Extracted material -

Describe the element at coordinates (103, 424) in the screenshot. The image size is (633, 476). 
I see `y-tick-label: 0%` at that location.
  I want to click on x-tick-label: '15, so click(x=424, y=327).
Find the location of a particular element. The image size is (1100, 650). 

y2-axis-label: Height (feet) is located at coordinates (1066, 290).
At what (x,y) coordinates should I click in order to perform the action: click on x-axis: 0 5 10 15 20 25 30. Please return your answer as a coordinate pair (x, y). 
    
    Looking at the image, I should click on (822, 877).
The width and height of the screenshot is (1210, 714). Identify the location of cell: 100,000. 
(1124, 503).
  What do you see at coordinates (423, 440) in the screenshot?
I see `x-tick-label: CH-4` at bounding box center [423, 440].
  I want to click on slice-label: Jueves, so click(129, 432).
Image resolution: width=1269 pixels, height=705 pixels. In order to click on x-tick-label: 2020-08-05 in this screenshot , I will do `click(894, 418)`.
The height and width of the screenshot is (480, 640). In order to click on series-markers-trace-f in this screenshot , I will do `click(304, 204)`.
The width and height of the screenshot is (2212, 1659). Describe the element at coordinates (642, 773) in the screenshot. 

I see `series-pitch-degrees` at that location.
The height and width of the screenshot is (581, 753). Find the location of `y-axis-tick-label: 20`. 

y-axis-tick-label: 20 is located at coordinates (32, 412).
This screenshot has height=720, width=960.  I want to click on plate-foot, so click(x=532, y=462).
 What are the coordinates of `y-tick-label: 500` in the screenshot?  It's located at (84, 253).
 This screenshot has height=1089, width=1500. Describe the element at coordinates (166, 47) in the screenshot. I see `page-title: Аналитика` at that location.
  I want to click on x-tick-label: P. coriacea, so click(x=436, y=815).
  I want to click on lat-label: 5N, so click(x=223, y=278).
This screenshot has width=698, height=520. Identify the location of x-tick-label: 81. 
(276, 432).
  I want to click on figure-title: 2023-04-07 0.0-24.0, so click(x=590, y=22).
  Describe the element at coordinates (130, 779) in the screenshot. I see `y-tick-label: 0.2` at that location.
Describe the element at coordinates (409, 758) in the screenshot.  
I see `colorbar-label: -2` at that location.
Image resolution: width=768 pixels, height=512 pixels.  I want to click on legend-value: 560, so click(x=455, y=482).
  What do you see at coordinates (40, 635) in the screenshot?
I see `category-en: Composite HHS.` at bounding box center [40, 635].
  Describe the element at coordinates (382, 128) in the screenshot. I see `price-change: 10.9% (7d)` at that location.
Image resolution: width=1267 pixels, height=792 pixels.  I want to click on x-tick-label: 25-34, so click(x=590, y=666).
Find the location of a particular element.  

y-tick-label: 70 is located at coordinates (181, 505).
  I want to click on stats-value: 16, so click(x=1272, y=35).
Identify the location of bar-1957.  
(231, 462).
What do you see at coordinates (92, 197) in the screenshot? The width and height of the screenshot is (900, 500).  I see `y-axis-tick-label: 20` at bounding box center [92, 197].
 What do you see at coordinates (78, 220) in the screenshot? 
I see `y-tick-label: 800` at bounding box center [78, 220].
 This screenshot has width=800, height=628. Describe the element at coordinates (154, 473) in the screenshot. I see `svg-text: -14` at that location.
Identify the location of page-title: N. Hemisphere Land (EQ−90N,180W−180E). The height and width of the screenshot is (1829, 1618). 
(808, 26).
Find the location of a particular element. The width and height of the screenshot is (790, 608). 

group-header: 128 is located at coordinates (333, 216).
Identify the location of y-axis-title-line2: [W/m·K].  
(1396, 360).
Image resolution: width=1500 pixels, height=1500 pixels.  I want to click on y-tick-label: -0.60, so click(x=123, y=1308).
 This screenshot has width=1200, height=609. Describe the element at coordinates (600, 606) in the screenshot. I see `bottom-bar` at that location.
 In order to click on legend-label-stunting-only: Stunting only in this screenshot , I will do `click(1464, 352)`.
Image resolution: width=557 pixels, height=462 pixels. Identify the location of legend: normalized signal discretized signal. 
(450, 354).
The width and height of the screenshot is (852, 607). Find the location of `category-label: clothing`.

Exercise goal - Give back each line of the data above that contains the word "page", copied in full.

Solution for this exercise -
 This screenshot has height=1089, width=1500. Describe the element at coordinates (166, 47) in the screenshot. I see `page-title: Аналитика` at that location.
Identify the location of page-title: N. Hemisphere Land (EQ−90N,180W−180E). The height and width of the screenshot is (1829, 1618). 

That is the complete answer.